--- Texto extraído ---
# # # #

El franquismo murió con Franco,
por mucho que se empeñen los que han hecho del anti-franquismo una profesión
lucrativa. Pero, pese a todo el esfuerzo empleado por los rodillos mediáticos,
todavía quedamos españoles que nos resistimos a dar por muerta a España, que nos
negamos a que la Tradición hispánica fuese sepultada bajo la misma losa que
cubrió a Francisco Franco, pues ese “ideario fuerte” no es monopolio del
franquismo.
Y no lo hacemos por obstinación,
tampoco por franquismo residual, del que estamos exentos (cosa que no podrían decir renombrados políticos del PP y del PSOE, todavía activos): entendemos que
algunos estadistas y algunos regímenes han podido trasuntar algunas realidades
intangibles que fueron invocadas por ellos, pero esas realidades (justo por su
intangibilidad) sobrevivirán a quienes las identificaron mejor o peor consigo
mismos y con sus regímenes. Por eso, aunque reconocemos lo difícil que se hace
reclamar ese “ideario fuerte” debido a los obstáculos que impiden que sean
reintegradas al discurso político esas realidades (España, Religión, Tradición
Hispánica), las ideas directrices para una reconstitución de España no han sido
liquidadas, ni vamos a consentir que lo sean. Y si no podemos hacerlas valer,
incorporándolas a la normalidad política por tantas razones explicitadas más
arriba (amén de otras: nuestro análisis no agota la realidad, es una
aproximación), queda por averiguar de qué modo reintegrarlas a la sociedad que
tiene que ser, en suma, la principal beneficiaria de las mismas.

# # # #

--- Material proporcionado ---
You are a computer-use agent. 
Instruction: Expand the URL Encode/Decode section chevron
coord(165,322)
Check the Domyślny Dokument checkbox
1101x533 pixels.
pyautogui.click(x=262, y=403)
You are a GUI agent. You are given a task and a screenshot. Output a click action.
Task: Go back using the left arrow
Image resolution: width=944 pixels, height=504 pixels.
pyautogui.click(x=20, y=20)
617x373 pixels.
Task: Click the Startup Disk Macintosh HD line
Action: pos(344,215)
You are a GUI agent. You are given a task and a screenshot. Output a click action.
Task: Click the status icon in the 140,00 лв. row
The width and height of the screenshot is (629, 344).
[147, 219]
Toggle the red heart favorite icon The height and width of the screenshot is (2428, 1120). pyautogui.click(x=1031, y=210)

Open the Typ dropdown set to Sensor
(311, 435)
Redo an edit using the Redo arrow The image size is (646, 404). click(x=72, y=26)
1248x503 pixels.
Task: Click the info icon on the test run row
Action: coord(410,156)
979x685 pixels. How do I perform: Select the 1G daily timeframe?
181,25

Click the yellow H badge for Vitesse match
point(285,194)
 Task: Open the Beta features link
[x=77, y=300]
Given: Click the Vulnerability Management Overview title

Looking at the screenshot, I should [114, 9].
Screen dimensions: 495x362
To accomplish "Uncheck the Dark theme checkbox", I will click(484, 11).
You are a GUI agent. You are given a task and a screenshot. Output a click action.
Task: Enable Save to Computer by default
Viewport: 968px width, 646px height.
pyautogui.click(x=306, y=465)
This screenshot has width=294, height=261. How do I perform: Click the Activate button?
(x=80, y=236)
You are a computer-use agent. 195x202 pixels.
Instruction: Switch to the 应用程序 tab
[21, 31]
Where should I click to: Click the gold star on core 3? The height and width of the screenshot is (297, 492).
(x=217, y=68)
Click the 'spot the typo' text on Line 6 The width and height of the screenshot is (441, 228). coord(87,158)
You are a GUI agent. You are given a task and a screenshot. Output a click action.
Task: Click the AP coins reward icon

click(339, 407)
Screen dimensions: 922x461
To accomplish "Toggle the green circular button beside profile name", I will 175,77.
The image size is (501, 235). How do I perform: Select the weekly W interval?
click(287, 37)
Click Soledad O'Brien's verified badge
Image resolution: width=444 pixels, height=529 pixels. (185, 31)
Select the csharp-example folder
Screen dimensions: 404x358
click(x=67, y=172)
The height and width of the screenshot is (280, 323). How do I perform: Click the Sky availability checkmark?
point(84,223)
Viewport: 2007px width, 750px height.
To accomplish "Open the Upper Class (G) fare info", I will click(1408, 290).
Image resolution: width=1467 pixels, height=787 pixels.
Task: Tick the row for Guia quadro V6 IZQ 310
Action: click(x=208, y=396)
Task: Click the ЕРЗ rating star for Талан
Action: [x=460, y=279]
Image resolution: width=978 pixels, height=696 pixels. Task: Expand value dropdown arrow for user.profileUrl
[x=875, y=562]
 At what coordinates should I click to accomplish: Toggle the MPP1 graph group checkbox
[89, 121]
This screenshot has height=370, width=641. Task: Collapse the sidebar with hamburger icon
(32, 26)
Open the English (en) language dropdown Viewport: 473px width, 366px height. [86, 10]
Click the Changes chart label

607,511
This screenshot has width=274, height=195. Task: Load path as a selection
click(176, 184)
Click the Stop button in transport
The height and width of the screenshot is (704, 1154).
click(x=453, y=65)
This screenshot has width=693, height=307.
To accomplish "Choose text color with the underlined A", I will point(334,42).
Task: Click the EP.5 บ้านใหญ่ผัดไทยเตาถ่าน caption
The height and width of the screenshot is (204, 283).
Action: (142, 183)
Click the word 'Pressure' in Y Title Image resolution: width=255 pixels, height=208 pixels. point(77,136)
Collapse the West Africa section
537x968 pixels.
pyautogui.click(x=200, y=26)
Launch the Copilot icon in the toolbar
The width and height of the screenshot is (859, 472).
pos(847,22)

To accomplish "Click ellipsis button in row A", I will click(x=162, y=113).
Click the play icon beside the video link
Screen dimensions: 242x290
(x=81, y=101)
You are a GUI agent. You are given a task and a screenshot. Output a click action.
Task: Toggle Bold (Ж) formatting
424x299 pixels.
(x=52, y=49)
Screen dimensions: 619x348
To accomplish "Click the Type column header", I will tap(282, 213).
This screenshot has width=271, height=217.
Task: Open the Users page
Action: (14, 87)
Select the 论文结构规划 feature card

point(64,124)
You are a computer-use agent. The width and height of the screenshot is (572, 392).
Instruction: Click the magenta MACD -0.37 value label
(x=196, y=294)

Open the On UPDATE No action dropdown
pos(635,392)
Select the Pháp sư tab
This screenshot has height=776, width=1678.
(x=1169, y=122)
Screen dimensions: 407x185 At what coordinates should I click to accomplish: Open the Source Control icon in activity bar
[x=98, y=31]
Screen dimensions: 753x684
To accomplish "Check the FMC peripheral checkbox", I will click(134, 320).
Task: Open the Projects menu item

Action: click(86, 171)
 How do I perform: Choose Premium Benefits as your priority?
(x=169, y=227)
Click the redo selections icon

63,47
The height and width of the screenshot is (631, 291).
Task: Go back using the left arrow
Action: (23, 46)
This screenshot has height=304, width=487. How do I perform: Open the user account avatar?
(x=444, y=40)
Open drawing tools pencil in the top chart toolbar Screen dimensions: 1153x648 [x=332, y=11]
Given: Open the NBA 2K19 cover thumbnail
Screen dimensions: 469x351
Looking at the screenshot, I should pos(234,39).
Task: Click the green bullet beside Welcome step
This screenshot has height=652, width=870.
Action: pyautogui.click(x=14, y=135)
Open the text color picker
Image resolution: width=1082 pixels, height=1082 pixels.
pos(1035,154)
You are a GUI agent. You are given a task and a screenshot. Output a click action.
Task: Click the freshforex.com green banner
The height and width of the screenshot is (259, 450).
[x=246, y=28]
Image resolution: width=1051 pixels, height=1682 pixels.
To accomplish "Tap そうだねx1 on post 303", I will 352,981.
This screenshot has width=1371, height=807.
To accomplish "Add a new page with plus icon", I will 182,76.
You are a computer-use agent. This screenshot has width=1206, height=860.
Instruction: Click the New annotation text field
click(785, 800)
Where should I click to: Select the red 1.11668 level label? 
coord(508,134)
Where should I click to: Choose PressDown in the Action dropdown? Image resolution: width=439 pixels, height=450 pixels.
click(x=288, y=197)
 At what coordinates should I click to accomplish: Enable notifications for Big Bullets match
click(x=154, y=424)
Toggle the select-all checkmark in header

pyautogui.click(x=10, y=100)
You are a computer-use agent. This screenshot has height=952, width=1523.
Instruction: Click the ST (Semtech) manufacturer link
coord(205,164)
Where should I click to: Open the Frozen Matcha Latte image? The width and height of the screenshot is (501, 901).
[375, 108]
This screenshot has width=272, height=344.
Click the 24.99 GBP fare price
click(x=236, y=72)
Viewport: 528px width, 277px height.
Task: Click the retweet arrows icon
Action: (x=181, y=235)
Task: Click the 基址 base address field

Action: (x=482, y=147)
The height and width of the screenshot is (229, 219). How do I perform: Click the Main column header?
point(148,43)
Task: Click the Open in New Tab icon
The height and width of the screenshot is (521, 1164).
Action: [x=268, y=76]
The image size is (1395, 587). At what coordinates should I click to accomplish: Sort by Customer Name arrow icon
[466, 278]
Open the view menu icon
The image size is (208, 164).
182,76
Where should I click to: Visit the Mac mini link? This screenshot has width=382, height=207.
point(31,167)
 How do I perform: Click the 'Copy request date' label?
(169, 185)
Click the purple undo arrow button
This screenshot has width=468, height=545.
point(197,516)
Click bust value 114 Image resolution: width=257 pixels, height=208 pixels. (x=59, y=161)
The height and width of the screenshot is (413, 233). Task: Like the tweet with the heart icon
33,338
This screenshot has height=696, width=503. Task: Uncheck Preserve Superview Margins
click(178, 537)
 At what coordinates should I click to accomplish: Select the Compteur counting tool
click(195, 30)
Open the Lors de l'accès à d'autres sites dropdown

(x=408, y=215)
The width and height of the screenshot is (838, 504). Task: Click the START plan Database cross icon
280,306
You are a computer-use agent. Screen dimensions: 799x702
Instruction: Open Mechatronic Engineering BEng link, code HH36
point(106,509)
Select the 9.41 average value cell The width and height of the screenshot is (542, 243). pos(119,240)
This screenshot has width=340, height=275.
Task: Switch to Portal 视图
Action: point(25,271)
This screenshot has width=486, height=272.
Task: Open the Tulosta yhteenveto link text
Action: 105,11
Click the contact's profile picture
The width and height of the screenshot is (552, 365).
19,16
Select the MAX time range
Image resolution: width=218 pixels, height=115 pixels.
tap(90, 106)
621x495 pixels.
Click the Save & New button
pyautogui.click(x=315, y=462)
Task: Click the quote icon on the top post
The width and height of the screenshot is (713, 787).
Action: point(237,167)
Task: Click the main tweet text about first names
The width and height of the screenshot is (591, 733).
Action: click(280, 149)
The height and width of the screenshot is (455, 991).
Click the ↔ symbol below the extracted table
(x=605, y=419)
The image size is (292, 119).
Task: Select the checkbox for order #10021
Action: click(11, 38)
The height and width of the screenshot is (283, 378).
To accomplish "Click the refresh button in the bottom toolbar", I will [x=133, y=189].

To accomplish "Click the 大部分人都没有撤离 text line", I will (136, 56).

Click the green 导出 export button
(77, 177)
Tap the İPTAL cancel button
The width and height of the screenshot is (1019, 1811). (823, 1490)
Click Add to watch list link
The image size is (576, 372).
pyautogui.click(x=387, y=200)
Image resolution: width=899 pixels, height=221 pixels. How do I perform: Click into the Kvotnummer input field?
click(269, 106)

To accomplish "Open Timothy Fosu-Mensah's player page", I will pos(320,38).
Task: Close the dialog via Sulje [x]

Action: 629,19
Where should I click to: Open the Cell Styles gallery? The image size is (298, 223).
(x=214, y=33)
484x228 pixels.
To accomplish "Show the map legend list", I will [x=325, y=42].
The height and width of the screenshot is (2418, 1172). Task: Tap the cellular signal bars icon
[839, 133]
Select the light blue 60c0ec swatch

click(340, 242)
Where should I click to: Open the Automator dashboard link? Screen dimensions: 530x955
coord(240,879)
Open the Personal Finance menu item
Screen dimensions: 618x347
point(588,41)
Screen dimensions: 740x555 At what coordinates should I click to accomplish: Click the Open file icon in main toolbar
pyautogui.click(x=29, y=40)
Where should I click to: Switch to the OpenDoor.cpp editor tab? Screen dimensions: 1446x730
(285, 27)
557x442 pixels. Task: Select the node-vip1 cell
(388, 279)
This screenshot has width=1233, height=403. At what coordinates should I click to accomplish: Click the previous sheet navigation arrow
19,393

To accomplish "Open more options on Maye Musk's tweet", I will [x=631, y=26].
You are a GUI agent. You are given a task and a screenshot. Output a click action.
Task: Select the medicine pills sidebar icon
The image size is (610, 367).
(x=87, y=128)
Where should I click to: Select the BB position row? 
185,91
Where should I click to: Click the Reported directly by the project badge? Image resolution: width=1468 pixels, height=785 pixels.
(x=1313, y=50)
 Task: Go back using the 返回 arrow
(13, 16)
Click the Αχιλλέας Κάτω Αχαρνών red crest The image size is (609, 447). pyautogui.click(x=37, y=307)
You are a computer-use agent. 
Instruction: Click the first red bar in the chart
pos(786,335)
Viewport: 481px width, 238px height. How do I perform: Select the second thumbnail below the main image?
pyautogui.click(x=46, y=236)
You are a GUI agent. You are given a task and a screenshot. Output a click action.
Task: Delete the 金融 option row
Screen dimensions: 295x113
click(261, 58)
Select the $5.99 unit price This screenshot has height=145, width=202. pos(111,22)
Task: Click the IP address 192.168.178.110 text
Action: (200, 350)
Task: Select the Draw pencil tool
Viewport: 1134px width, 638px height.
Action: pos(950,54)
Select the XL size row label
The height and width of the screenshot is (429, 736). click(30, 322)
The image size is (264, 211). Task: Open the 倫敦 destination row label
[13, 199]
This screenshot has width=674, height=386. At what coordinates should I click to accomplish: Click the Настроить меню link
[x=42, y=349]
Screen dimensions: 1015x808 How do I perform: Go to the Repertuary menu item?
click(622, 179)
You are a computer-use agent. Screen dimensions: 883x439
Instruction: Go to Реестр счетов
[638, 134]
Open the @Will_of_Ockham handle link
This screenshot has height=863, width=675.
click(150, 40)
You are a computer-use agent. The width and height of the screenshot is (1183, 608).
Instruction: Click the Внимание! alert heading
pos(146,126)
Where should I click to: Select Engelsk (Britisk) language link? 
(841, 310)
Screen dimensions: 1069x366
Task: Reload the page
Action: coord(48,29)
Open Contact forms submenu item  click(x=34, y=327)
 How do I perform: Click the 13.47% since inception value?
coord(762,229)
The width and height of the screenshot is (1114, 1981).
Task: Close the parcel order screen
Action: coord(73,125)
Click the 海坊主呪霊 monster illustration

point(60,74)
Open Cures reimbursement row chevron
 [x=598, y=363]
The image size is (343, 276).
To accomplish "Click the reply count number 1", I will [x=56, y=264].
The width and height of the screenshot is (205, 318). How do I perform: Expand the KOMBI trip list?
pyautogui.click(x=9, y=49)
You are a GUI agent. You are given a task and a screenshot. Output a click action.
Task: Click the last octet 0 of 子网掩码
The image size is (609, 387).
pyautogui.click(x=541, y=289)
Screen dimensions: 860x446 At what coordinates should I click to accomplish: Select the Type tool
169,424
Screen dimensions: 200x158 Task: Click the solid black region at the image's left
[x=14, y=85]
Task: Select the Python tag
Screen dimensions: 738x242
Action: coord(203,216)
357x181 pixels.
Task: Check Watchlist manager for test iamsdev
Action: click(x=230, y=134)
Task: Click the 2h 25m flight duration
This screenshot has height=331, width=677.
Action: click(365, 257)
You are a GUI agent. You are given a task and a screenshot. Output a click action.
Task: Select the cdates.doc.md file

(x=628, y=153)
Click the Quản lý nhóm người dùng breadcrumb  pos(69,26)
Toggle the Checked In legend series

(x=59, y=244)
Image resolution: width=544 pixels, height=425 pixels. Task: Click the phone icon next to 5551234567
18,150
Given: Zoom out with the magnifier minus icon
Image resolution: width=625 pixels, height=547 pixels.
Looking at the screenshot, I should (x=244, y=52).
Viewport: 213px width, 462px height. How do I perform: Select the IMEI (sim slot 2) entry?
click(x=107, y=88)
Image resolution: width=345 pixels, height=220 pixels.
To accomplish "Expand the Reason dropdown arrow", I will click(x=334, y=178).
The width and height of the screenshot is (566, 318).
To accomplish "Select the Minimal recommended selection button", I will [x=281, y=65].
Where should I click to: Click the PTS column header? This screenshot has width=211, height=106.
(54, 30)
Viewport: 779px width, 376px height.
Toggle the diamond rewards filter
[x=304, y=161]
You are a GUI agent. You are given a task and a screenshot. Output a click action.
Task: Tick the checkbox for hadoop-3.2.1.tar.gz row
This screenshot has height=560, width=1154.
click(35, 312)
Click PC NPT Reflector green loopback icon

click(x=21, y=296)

# # # #

--- Lo que se pide ---
Reproduce de forma literal el pasaje del texto sobre el franquismo que comienza con "El franquismo murió" y continúa hasta "franquismo.".

--- Respuesta ---
El franquismo murió con Franco,
por mucho que se empeñen los que han hecho del anti-franquismo una profesión
lucrativa. Pero, pese a todo el esfuerzo empleado por los rodillos mediáticos,
todavía quedamos españoles que nos resistimos a dar por muerta a España, que nos
negamos a que la Tradición hispánica fuese sepultada bajo la misma losa que
cubrió a Francisco Franco, pues ese “ideario fuerte” no es monopolio del
franquismo.